WHAT THIS TASK INVOLVES
Retype every record exactly. Skip the images.

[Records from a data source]
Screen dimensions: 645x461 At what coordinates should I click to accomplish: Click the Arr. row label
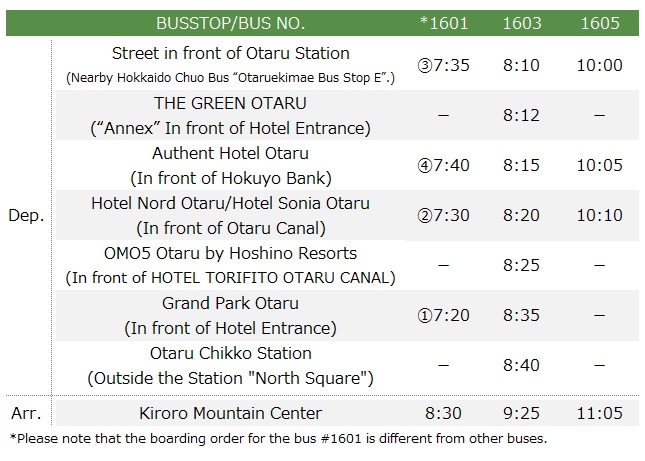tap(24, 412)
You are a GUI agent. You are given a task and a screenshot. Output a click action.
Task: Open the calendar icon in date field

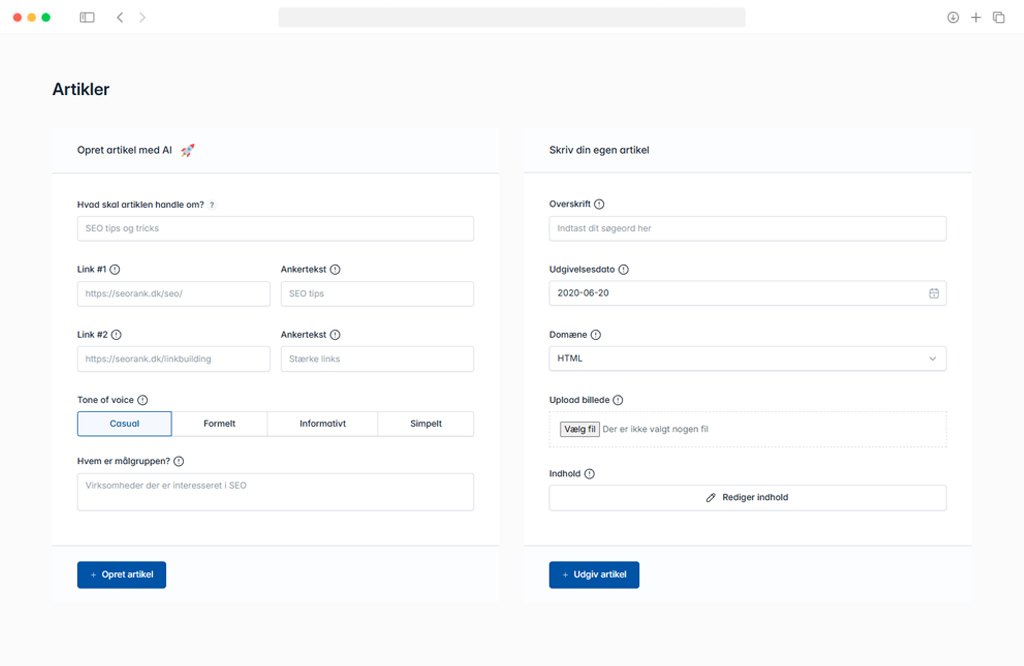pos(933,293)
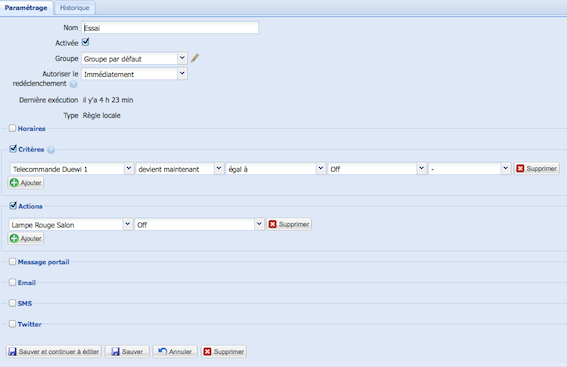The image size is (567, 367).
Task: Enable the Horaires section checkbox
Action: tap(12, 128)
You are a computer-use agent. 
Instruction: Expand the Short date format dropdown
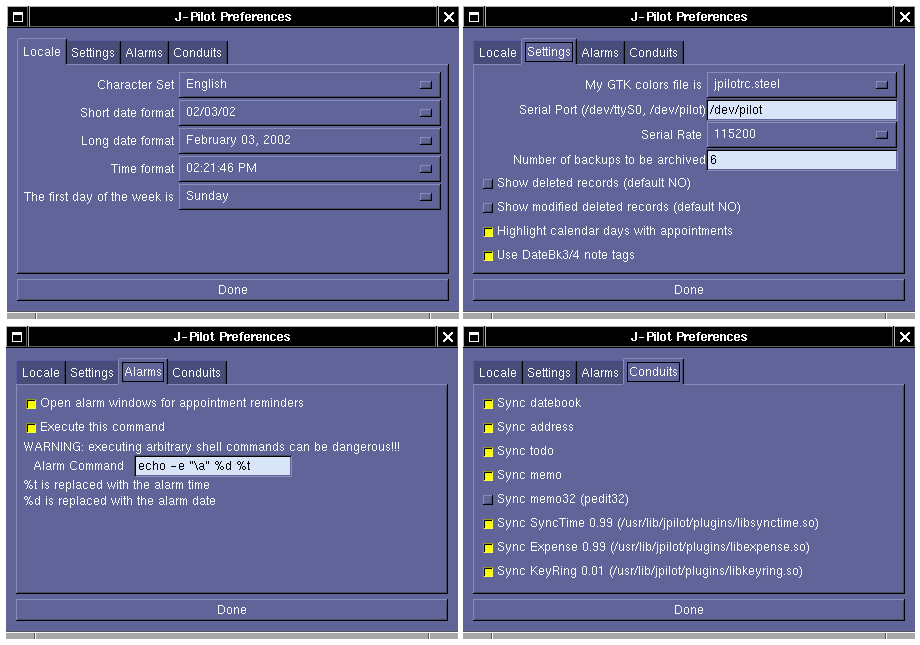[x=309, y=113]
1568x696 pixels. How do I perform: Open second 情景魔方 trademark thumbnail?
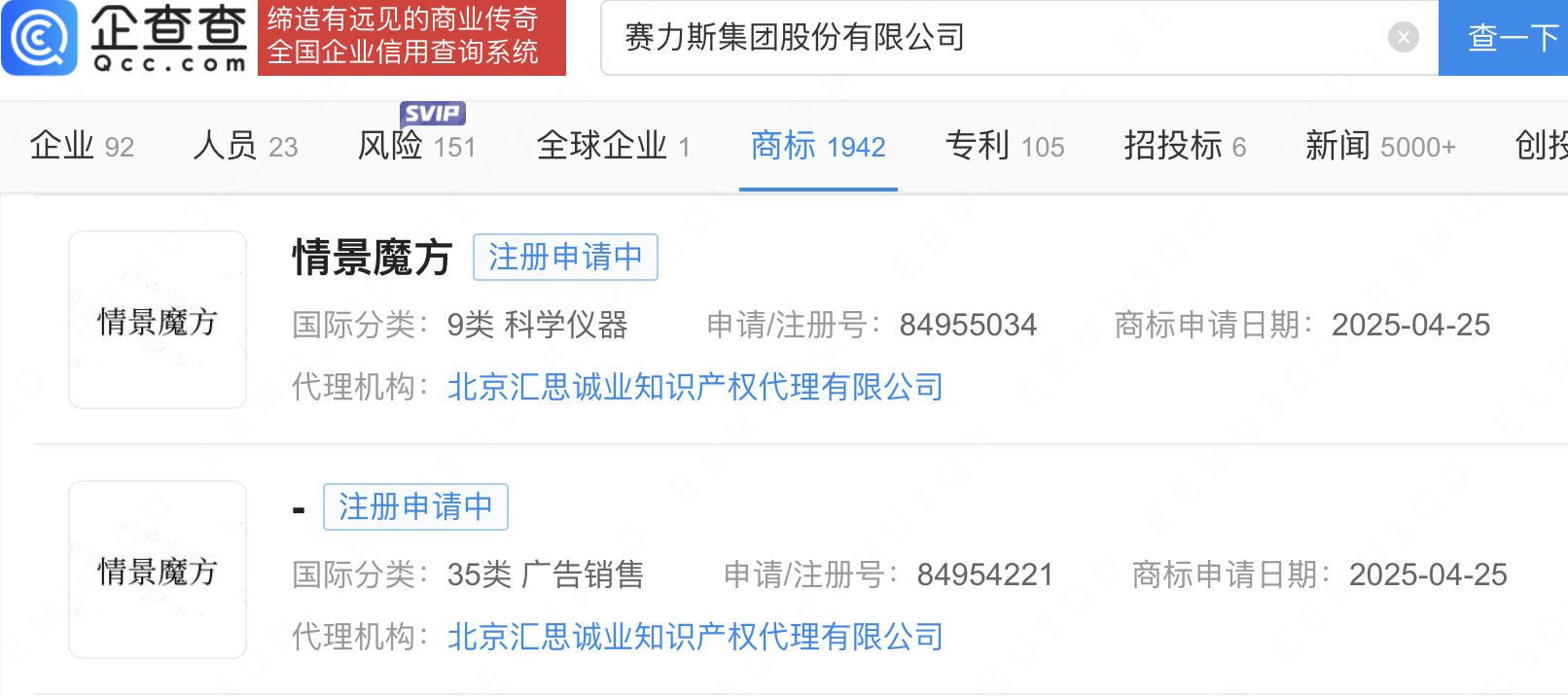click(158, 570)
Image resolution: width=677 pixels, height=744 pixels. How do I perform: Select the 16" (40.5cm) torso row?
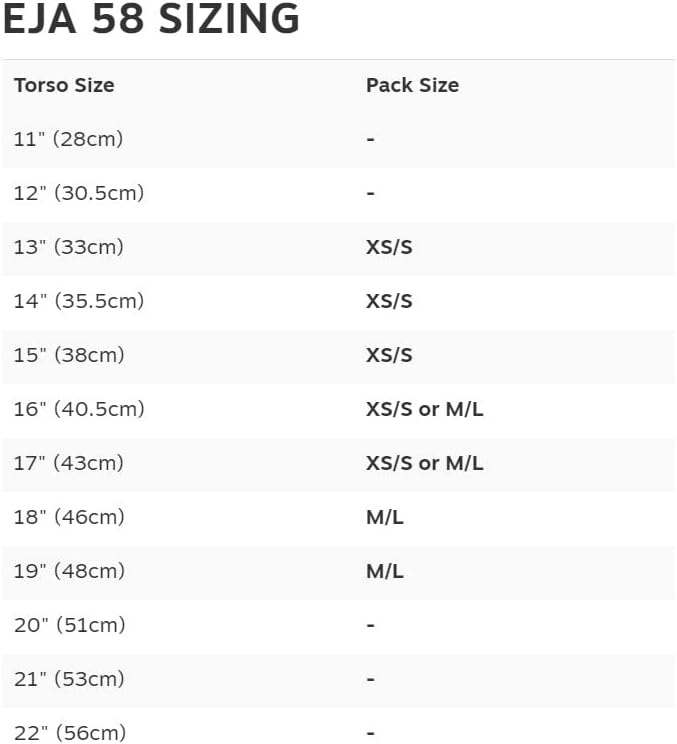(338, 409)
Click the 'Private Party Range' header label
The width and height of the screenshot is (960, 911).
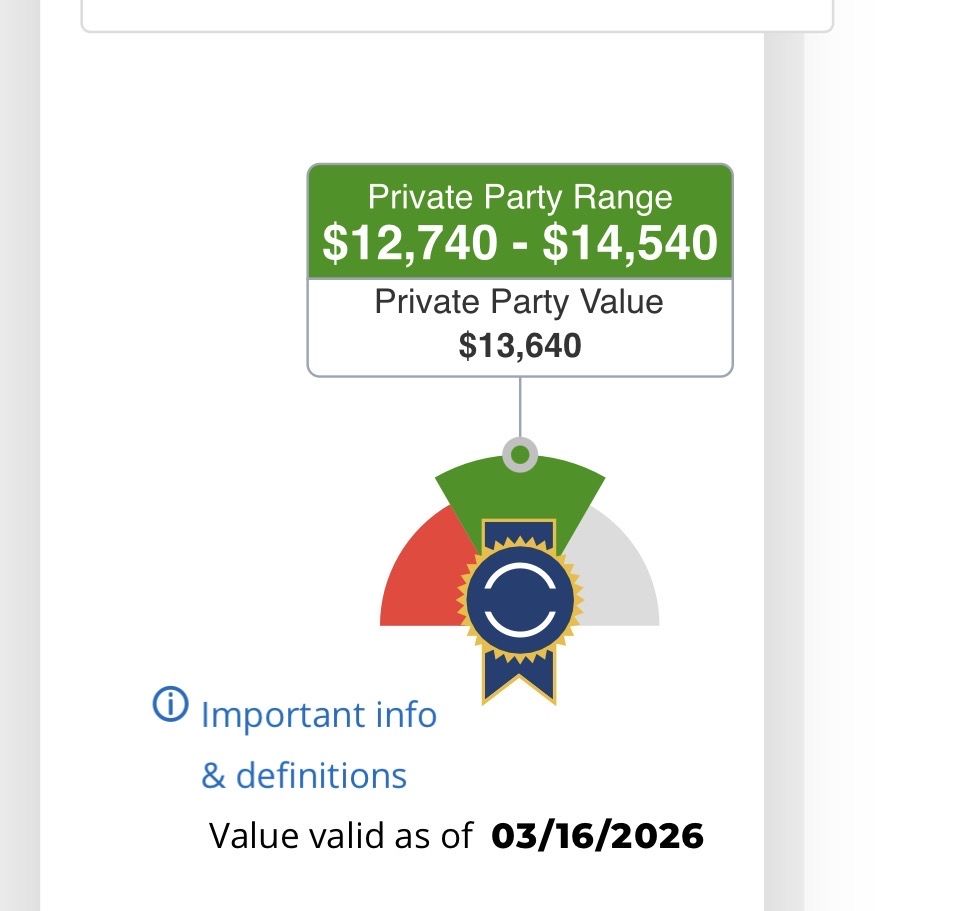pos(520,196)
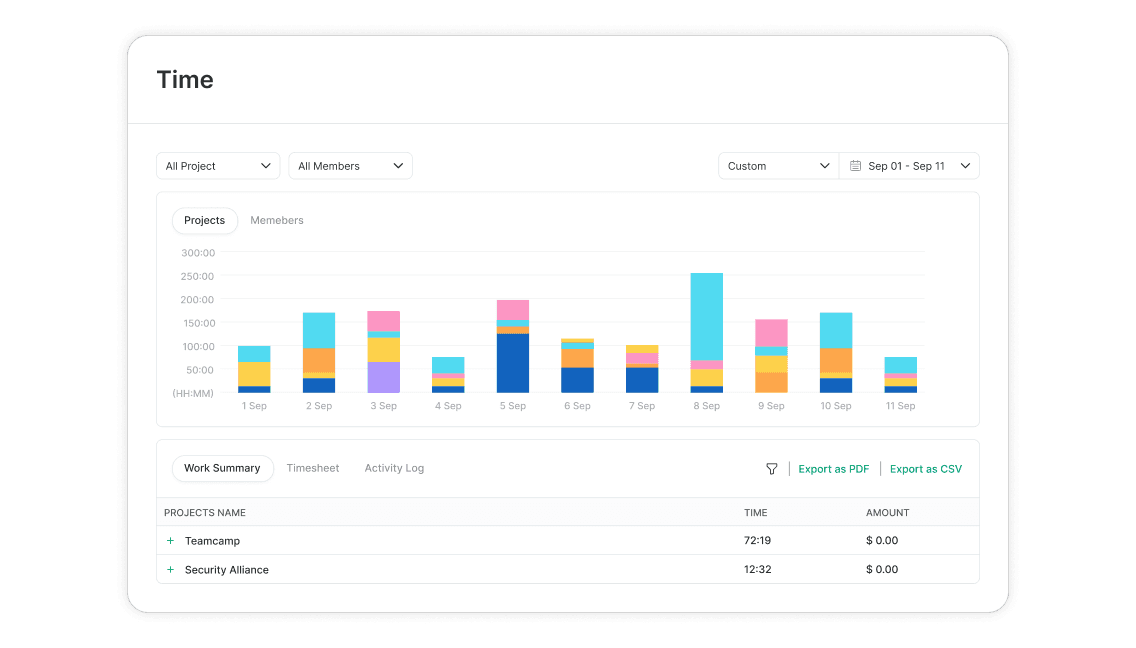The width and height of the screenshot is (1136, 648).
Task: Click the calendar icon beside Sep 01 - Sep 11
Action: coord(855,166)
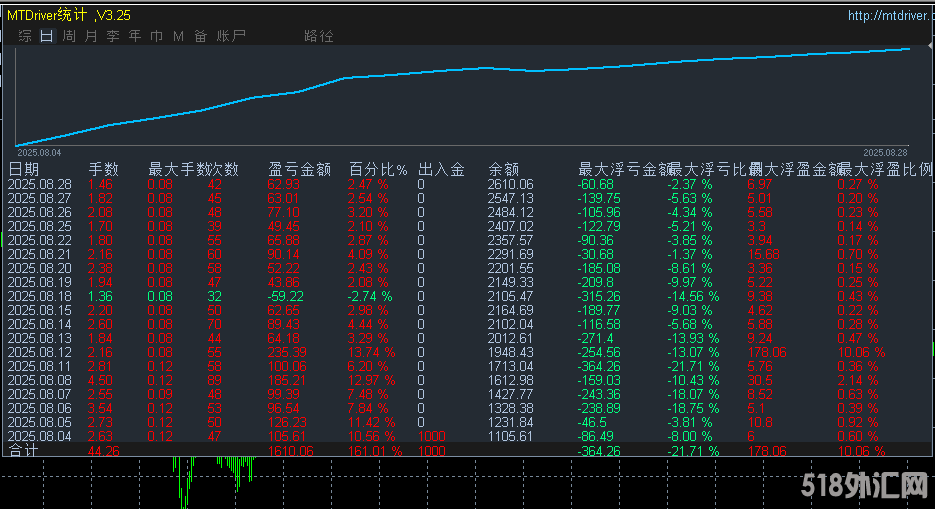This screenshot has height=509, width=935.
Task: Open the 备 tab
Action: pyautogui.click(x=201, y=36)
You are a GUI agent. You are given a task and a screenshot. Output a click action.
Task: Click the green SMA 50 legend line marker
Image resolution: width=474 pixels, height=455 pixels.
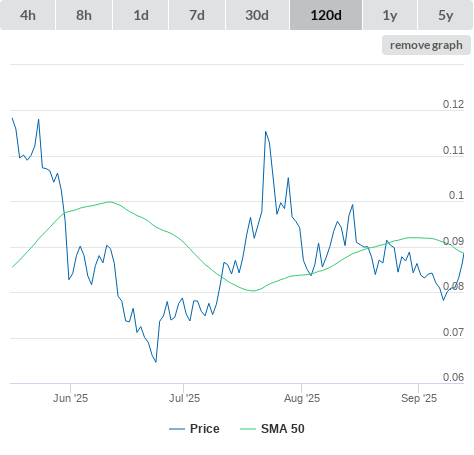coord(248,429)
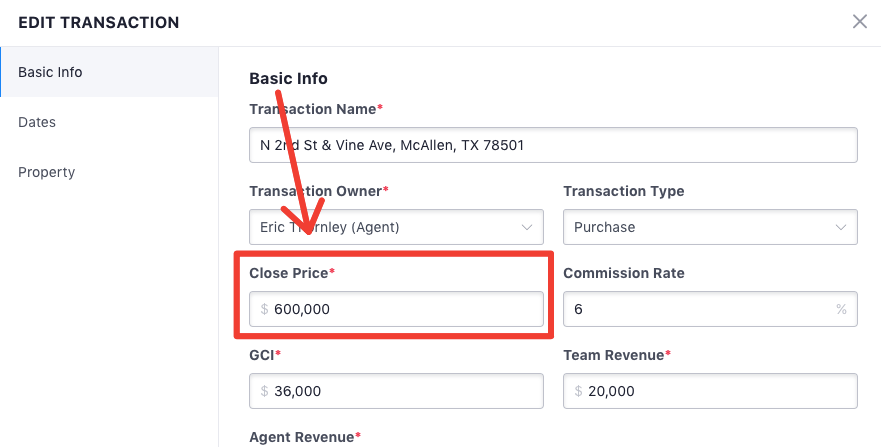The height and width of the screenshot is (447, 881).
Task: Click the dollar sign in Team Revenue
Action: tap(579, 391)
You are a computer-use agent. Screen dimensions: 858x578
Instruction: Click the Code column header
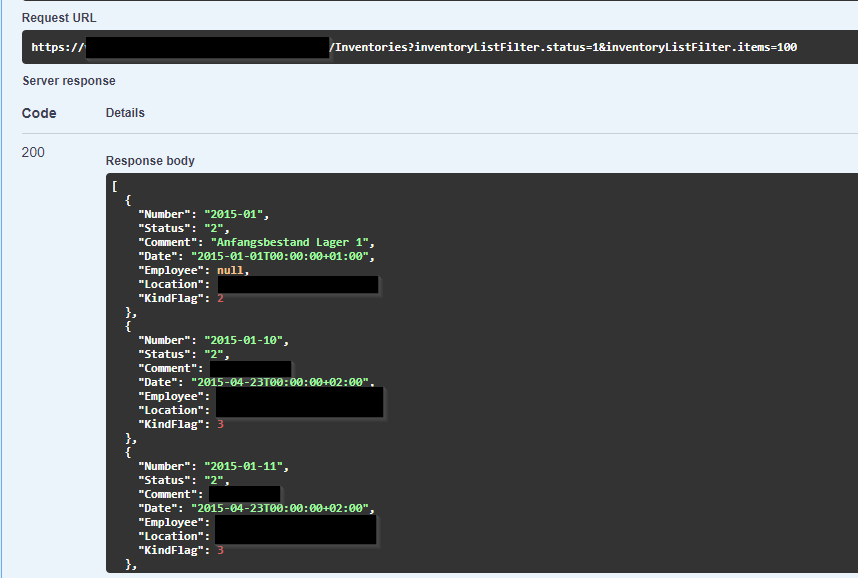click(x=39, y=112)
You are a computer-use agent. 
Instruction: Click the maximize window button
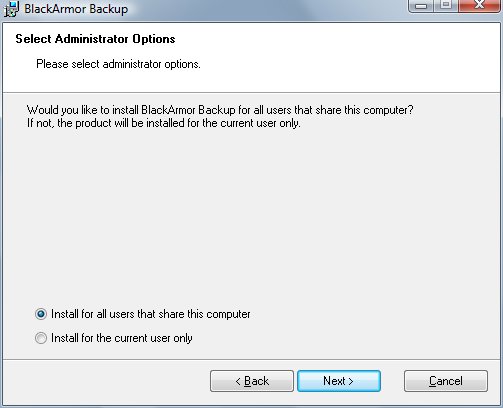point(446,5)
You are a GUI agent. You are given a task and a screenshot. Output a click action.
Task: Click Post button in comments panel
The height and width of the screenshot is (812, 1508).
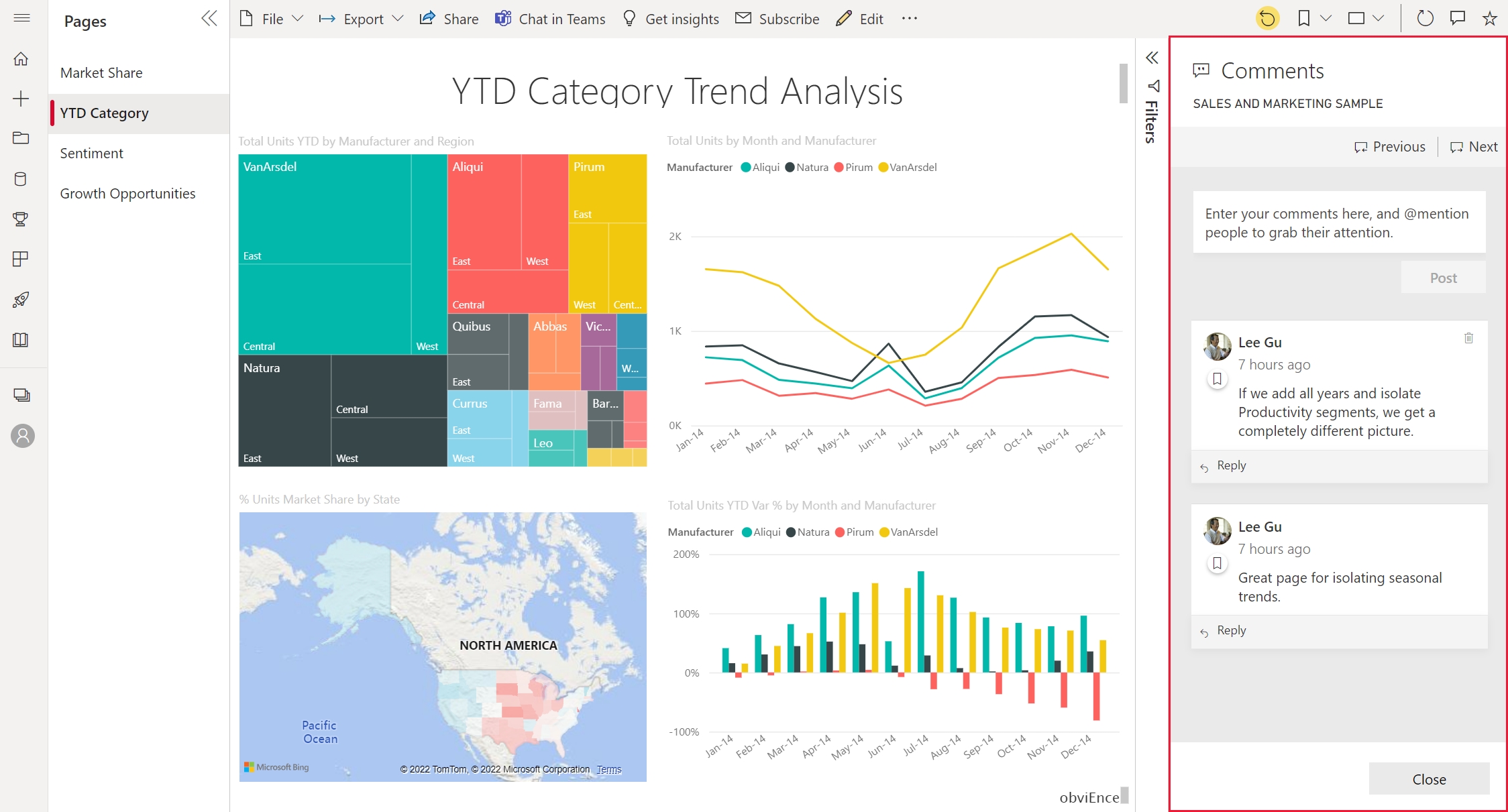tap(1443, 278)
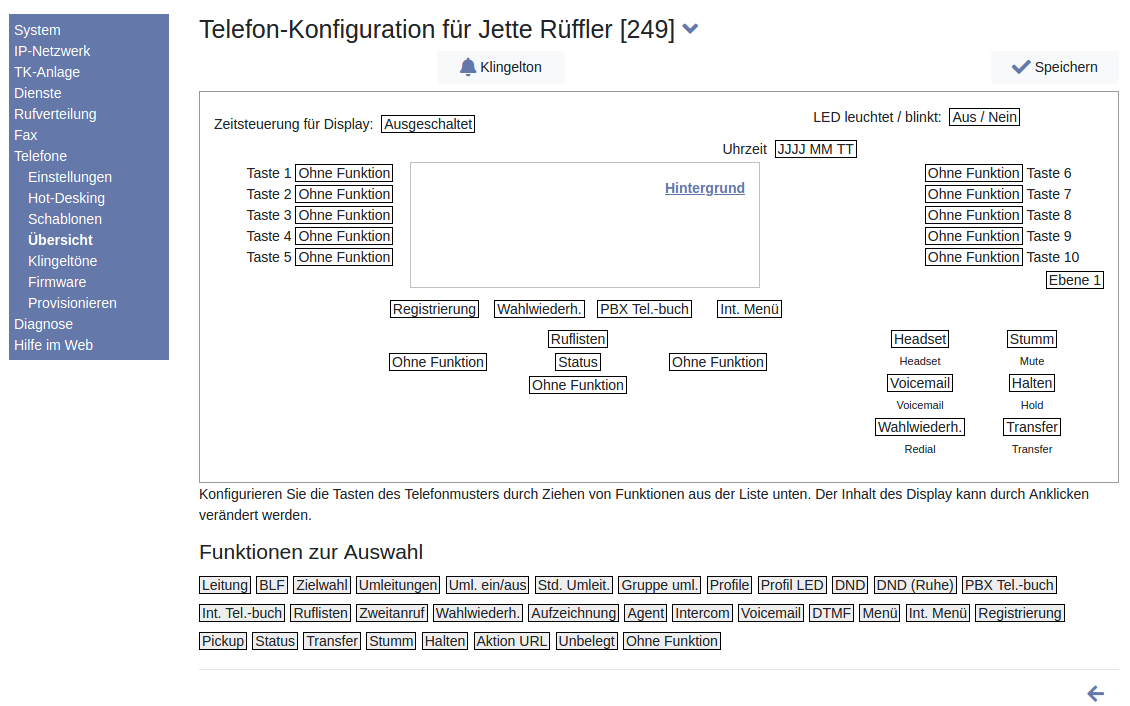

REPLY
Screen dimensions: 645x461 At what coordinates should I click to accomplish: Click the Arr. row label
tap(24, 412)
You are a GUI agent. You are given a task and a screenshot. Output a click action.
Task: Open the calendar icon in date field

pos(933,293)
The image size is (567, 367).
Task: Enable the Horaires section checkbox
Action: tap(12, 128)
You are a computer-use agent. 
Instruction: Expand the Short date format dropdown
[x=309, y=113]
1568x696 pixels. How do I perform: Open second 情景魔方 trademark thumbnail?
click(158, 570)
Image resolution: width=677 pixels, height=744 pixels. How do I perform: Select the 16" (40.5cm) torso row?
(338, 409)
Click the 'Private Party Range' header label
The width and height of the screenshot is (960, 911).
pos(520,196)
The width and height of the screenshot is (1136, 648).
Task: Click the calendar icon beside Sep 01 - Sep 11
Action: coord(855,166)
This screenshot has height=509, width=935.
Task: Open the 备 tab
Action: pyautogui.click(x=201, y=36)
You are a GUI agent. You are given a task and a screenshot. Output a click action.
Task: Click the green SMA 50 legend line marker
Image resolution: width=474 pixels, height=455 pixels.
coord(248,429)
The height and width of the screenshot is (447, 881).
Task: Click the dollar sign in Team Revenue
Action: tap(579, 391)
You are a computer-use agent. Screen dimensions: 858x578
Instruction: Click the Code column header
click(x=39, y=112)
You are a computer-use agent. 
Instruction: Click the maximize window button
point(446,5)
You are a GUI agent. You are given a task and a screenshot. Output a click action.
Task: Click Post button in comments panel
The height and width of the screenshot is (812, 1508).
tap(1443, 278)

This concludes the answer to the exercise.